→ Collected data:
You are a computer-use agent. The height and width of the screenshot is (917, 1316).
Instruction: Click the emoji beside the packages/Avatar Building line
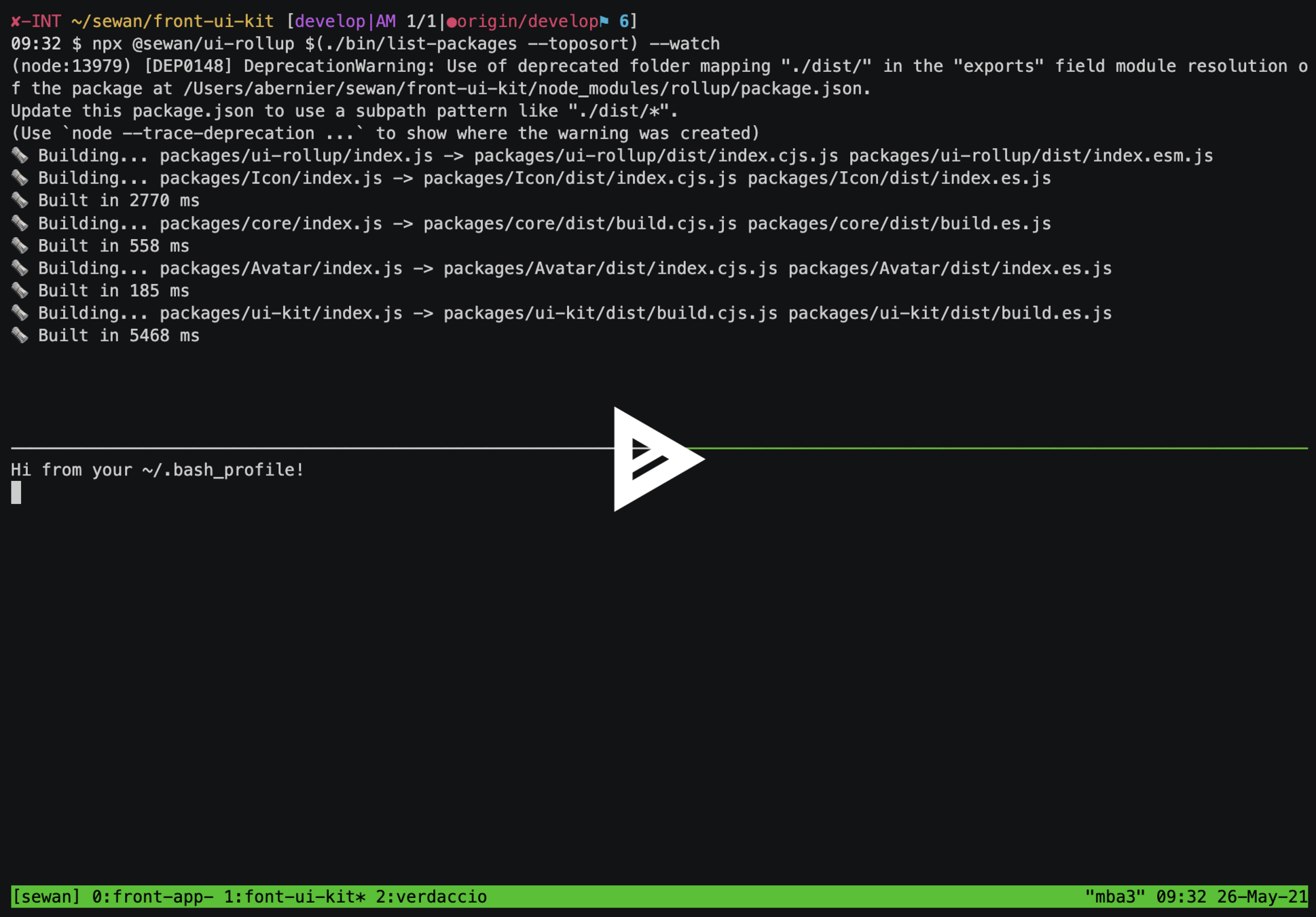(20, 268)
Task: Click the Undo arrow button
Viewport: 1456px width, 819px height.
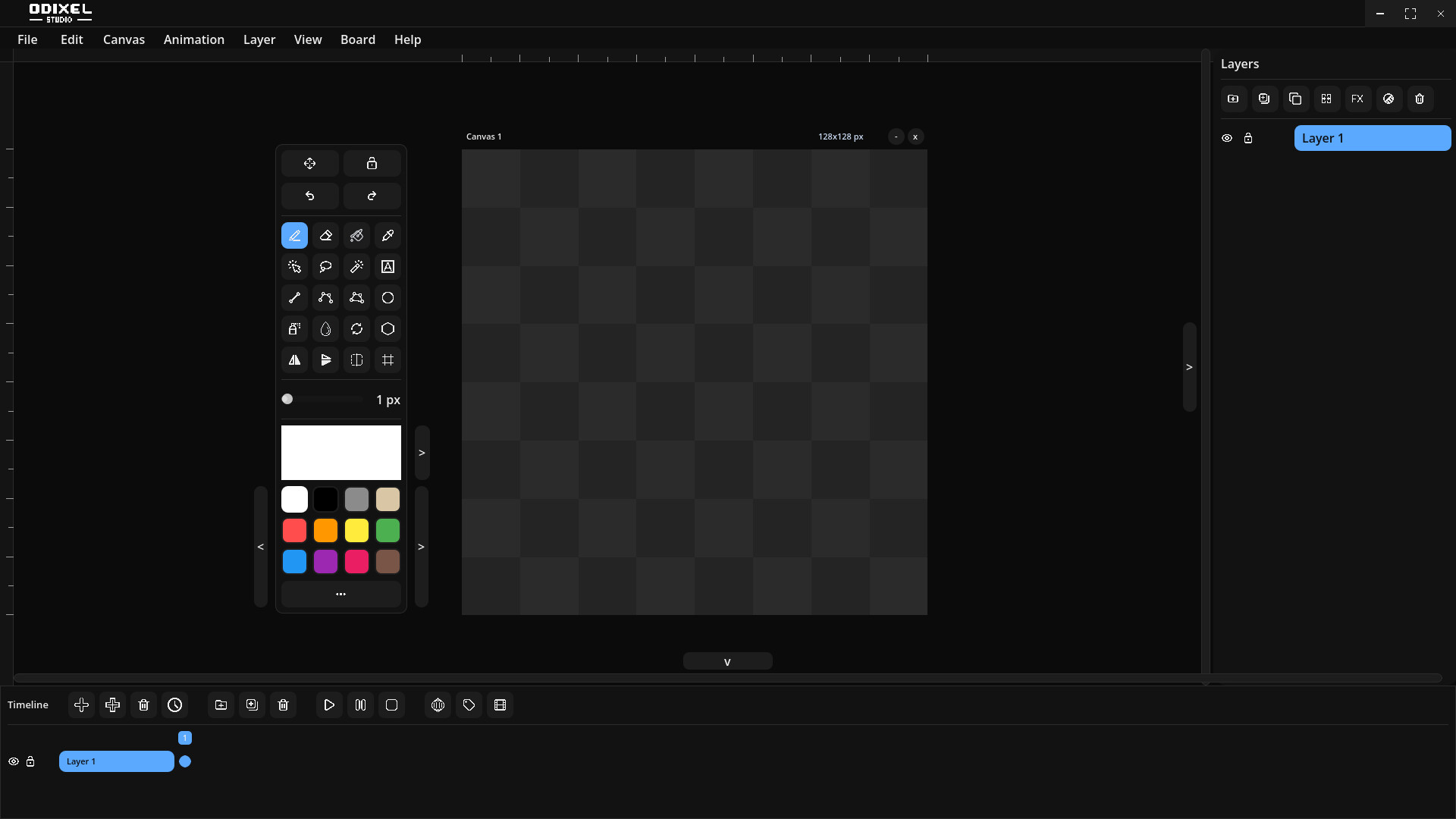Action: (310, 196)
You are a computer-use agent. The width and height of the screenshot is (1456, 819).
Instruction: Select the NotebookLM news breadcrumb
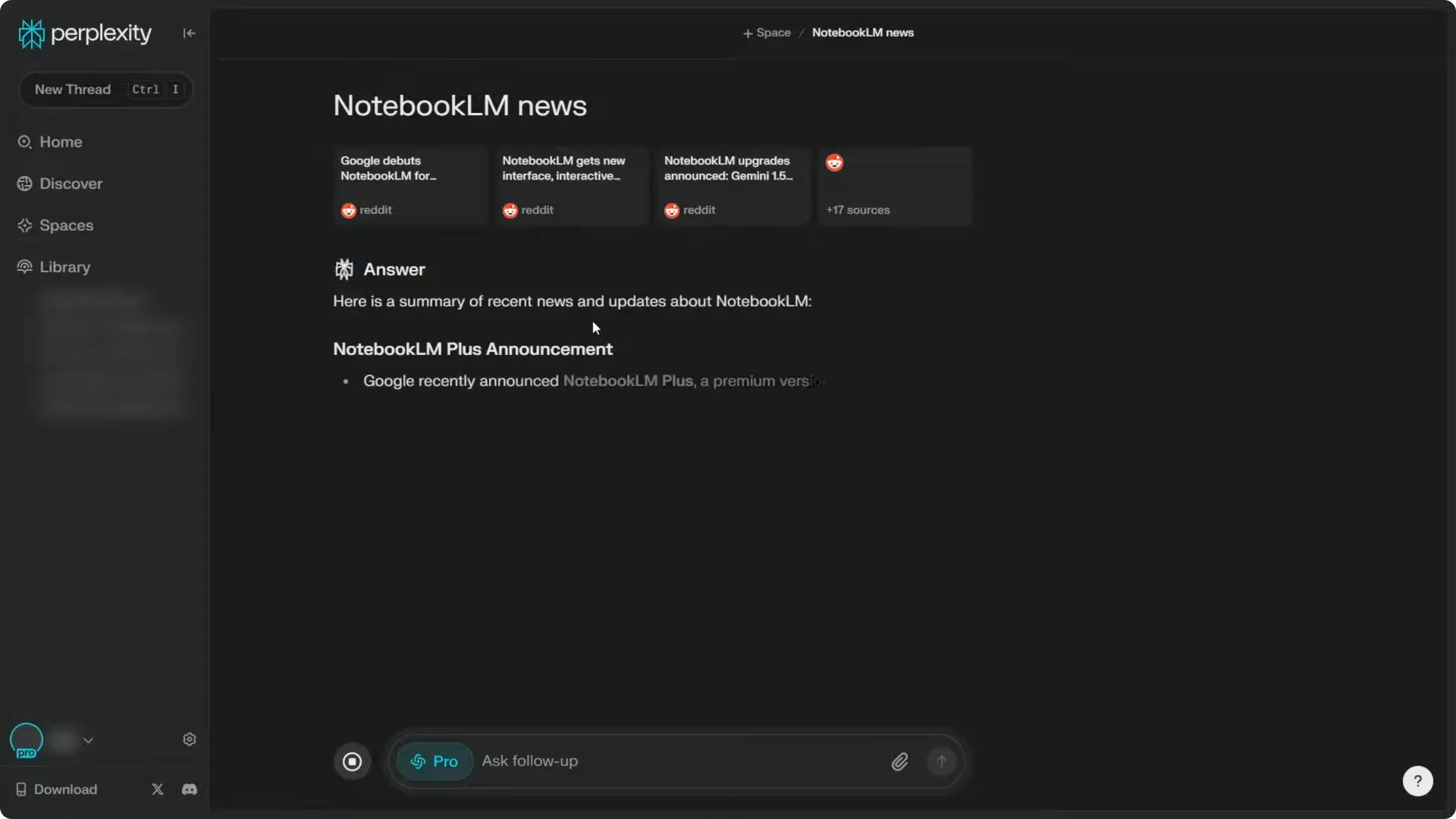(863, 33)
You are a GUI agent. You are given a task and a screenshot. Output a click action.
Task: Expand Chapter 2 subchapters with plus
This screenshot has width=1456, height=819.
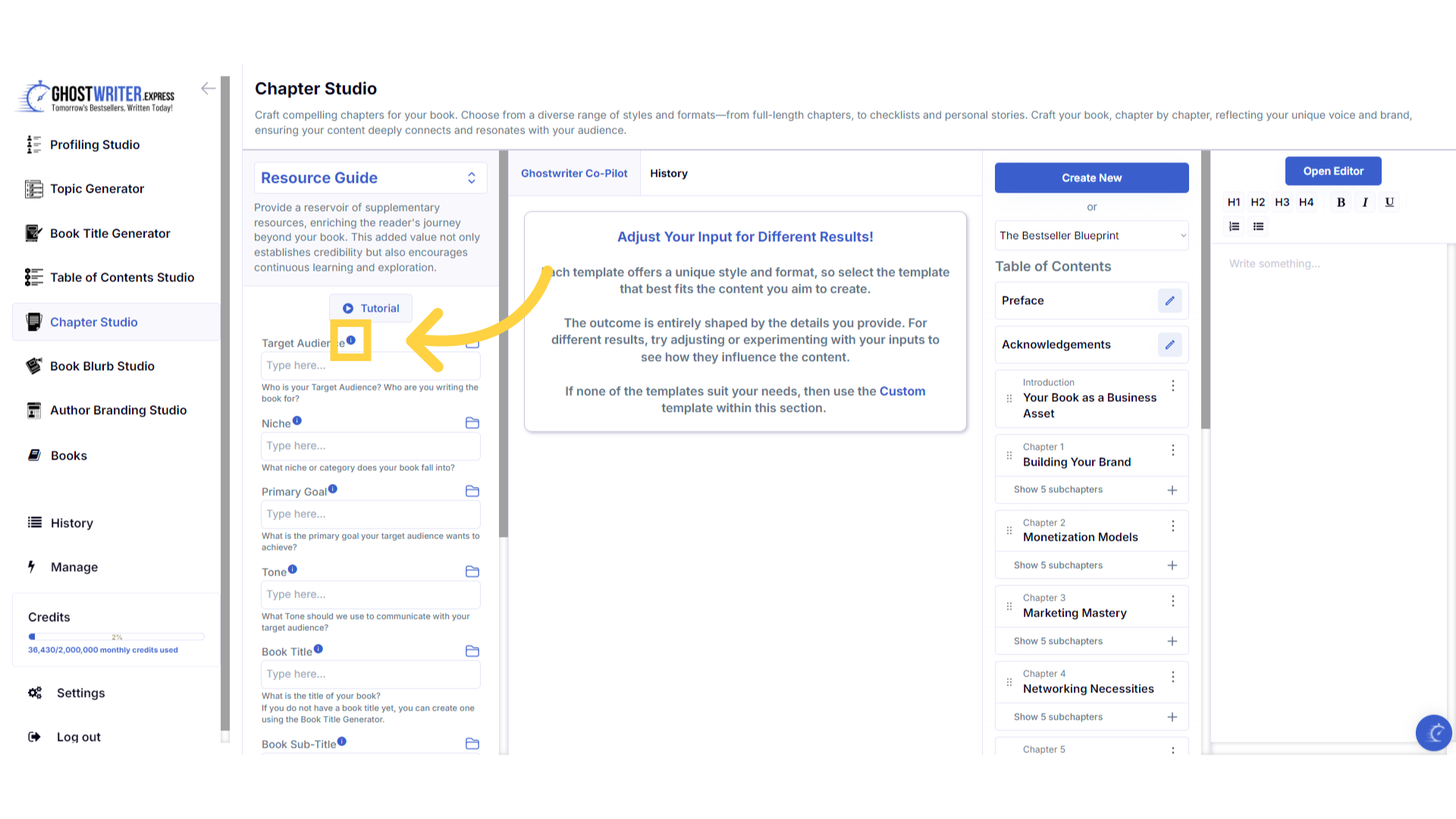[1172, 566]
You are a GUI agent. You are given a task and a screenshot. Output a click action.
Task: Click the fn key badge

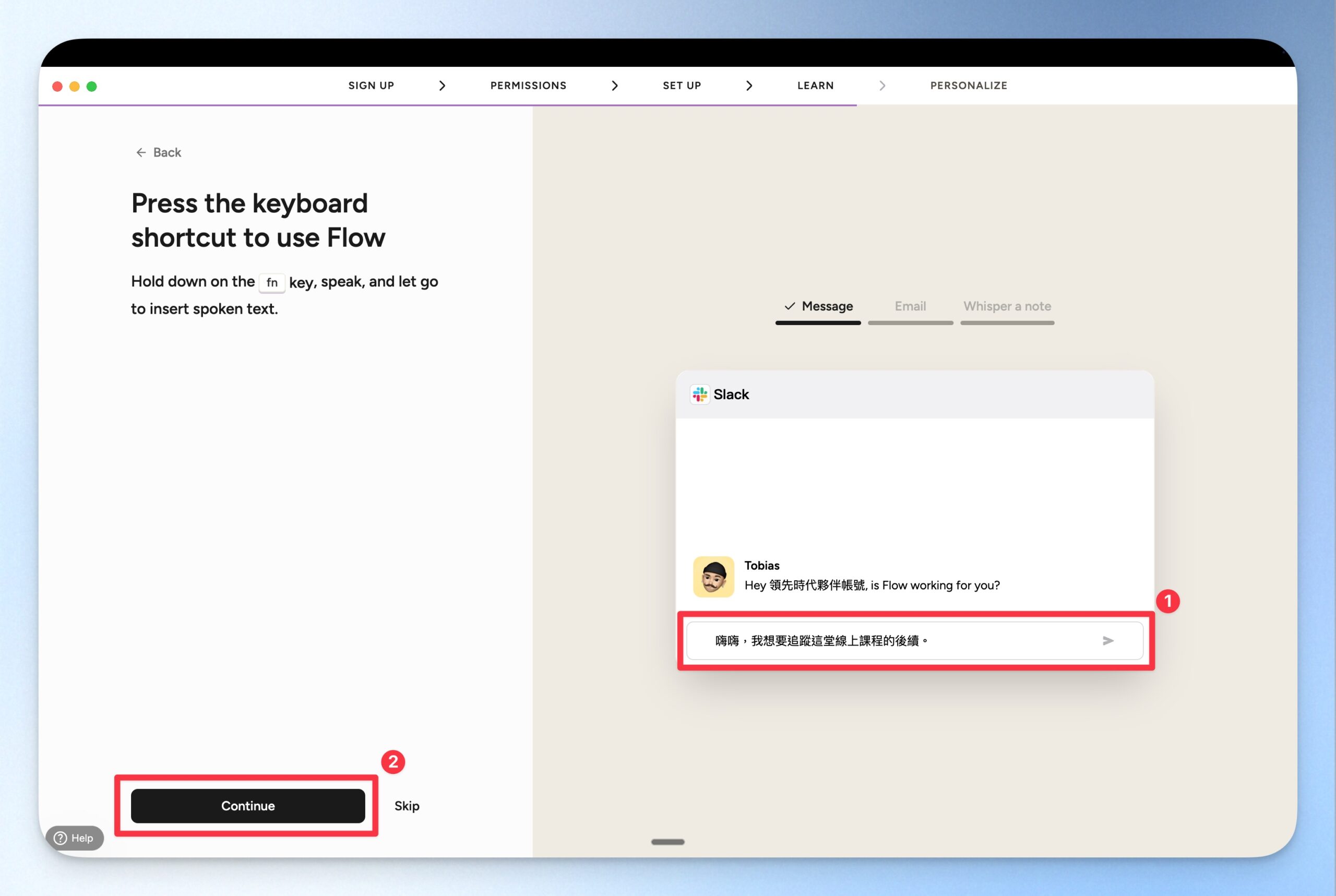click(x=272, y=282)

→ Assigned task: The range to set down runs from the line containing "Task: Expand Chapter 2 subchapters with plus" through the final line of the data, both ends included; give it exactly and drop the pictures.

→ Answer below:
Task: Expand Chapter 2 subchapters with plus
This screenshot has width=1456, height=819.
[1172, 566]
You are a GUI agent. You are given a task and a screenshot. Output a click action.
Task: Click the fn key badge

click(x=272, y=282)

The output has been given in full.